Portão da cidade antiga de Túnis |
No dia 14 de Janeiro de 2011, depois de quase um mês de protestos que começaram com a autoimolação de um vendedor ambulante, o governo foi dissolvido e o presidente Ben Ali, no poder há mais de duas décadas, deixou a Tunísia. A imolação de Mohammad Bouazi, que com 26 anos vendia fruta nas ruas da cidade de Sidi Bouzid para sustentar a família, foi um acto de protesto contra a humilhação, os abusos de poder de oficiais locais e a falta de condições de trabalho que incendiou a Tunísia, e cujas chamas de espalharam por todo o Médio Oriente.
Já passaram seis anos, mas ao caminhar no centro de Túnis pela avenida Bourguiba, onde milhares de manifestantes se reuniram durante os protestos, vejo arame farpado, veículos militares e soldados armados a proteger edifícios governamentais, como se a revolução ainda estivesse inacabada, e a Tunísia estivesse ainda a decidir o que fazer com os slogans de liberdade, dignidade e trabalho.
Arame farpado, veículos militares e soldados na avenida principal de Túnis |
Dias depois, assisti a uma manifestação no centro de Túnis. Dezenas de activistas seguravam cartazes com nomes de cidades no sul da Tunísia, onde o aniversário da revolução foi marcado por protestos contra a pobreza e a marginalização social. No ano passado houve tantos protestos e instabilidade nas cidades marginalizadas do centro e sul do país que o governo impôs um recolher obrigatório durante a noite.
“Não estamos a conseguir cumprir [as expectativas da revolução] porque o desemprego e as desigualdades sociais aumentaram”, disse o primeiro-ministro Youssef Chahed na televisão nacional durante o sexto aniversário da revolução.
Demonstração de solidariedade com protestos no sul |
Aziz, um engenheiro informático de Túnis, fala-me da enorme desigualdade entre o litoral norte e o sul, e dos protestos que têm decorrido nas zonas mais marginalizadas. Fala não só da desigualdade entre norte e sul, mas também da divisão entre islamistas e laicos que tem sido central na política tunisina. Para Aziz, a revolução mudou pouco. “O ditador pode ter caído, mas a corrupção e os abusos de poder continuam”, diz-me com pessimismo. “Precisamos de tempo, acho que só daqui a uma década é que a Tunísia pode encontrar equilíbrio e democracia”.

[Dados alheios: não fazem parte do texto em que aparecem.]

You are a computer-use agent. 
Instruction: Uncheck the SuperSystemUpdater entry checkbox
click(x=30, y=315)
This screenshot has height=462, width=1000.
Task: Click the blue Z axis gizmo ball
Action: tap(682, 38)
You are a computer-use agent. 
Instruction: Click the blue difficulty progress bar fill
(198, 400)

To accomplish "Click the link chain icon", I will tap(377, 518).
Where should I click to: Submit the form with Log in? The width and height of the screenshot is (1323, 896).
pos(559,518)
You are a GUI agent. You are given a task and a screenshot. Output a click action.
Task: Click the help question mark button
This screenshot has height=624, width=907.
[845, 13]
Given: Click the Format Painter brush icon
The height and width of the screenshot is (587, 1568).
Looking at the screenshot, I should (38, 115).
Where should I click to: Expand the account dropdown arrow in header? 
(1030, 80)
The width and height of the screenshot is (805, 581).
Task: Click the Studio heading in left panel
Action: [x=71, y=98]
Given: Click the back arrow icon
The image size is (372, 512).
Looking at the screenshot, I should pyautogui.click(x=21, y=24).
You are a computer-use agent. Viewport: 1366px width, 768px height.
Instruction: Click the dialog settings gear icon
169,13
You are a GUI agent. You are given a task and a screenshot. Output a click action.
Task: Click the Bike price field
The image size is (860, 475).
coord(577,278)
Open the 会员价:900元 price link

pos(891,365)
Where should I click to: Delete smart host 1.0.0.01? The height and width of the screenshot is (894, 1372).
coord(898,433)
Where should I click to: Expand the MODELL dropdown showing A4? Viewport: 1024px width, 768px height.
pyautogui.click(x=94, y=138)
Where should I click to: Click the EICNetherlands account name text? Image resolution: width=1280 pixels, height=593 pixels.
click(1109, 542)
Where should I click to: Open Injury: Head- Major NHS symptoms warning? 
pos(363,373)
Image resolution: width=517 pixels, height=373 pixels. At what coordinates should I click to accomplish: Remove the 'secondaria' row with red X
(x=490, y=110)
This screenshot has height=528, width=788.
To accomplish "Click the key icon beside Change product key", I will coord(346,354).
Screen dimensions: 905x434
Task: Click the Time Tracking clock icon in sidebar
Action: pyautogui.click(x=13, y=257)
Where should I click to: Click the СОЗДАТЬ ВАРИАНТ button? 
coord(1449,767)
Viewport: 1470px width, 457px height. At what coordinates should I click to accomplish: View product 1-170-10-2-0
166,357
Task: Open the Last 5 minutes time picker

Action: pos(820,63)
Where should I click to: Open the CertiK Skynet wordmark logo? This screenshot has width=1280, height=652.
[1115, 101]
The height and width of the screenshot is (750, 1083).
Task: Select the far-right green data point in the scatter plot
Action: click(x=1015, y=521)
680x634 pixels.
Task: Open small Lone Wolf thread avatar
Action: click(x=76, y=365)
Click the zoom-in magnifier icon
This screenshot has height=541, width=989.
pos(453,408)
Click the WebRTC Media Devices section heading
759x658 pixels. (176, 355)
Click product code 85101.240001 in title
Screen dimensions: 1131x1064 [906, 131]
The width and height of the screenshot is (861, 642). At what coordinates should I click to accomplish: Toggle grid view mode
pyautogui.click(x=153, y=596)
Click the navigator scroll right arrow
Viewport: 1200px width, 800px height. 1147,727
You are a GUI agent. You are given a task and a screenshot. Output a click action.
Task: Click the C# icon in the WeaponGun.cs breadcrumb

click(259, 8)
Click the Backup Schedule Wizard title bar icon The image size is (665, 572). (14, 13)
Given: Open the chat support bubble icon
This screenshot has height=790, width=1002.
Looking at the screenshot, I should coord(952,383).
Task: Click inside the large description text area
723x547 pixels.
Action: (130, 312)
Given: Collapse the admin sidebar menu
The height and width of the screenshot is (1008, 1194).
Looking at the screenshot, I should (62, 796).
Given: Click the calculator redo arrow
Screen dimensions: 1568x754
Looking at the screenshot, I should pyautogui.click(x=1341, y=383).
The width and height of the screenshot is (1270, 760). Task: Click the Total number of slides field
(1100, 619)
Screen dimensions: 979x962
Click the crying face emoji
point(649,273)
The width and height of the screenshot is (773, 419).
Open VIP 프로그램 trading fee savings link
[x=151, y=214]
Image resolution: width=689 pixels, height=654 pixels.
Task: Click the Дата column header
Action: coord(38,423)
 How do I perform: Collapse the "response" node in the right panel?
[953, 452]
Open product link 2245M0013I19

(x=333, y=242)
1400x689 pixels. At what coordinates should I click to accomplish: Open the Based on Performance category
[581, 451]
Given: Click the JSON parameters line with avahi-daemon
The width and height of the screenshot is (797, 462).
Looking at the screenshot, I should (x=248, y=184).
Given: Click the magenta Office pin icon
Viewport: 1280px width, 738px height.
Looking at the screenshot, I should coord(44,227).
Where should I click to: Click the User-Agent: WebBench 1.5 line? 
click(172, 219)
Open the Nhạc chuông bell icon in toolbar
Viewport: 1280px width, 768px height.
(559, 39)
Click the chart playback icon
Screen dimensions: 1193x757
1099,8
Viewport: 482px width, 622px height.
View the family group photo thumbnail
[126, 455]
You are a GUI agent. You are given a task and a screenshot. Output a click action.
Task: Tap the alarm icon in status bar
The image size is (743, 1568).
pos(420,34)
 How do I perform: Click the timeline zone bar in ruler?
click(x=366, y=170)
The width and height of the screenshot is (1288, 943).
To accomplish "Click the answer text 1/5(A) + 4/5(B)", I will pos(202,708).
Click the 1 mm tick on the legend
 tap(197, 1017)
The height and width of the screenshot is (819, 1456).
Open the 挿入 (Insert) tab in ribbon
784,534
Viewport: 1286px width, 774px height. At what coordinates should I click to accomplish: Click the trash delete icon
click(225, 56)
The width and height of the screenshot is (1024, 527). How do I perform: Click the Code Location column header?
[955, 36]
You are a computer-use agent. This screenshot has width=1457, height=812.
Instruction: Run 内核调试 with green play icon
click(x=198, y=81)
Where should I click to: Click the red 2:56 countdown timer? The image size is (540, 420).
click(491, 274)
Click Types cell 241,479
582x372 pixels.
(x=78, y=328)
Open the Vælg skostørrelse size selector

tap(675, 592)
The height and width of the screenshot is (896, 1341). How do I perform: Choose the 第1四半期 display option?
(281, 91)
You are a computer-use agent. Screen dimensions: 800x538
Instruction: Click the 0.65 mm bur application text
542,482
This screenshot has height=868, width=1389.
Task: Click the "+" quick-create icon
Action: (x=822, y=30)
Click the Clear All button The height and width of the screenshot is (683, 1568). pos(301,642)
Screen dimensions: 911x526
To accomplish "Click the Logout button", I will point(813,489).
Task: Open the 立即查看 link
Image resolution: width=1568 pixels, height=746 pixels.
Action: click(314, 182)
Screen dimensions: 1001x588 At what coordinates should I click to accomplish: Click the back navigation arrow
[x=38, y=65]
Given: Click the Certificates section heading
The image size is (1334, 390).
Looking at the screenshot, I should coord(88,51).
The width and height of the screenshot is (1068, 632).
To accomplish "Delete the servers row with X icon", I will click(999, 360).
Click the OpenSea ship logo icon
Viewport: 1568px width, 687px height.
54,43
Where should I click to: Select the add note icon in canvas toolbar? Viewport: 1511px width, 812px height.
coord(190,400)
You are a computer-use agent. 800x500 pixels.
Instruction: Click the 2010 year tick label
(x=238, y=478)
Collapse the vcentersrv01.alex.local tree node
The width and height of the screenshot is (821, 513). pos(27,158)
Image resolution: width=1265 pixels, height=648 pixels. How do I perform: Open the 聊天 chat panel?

A revolução teve um impacto negativo na economia |
Após a queda do governo autoritário de Ben Ali, no poder há 23 anos, a Tunísia teve as primeiras eleições livres, e ao contrário dos países na vizinhança que caíram em guerras civis ou golpes militares, a revolução tunisina foi vista como um modelo de transição democrática. Apesar da instabilidade que se seguiu à eleição de um partido conservador islamista e uma forte mobilização da oposição, ou dos assassinatos políticos atribuídos a grupos de salafistas extremistas, o esforço pelo diálogo nacional e compromisso foi reconhecido internacionalmente com o prémio Nobel da Paz em 2015, atribuído ao sindicato de trabalhadores, advogados e activistas de direitos humanos na Tunísia.
Se há uma coisa com que todos os tunisinos que conheci concordam, é o orgulho no prémio, e admiração pelos que enfrentaram o exército para exigir mudança de regime e democracia. "Foi aqui que a Primavera Árabe começou, e só aqui é que teve sucesso", diz-me Sofiene um jovem fotógrafo de Túnis. Mesmo com o cenário de crise económica, a maioria continua a ter orgulho no que foi conquistado com a revolução.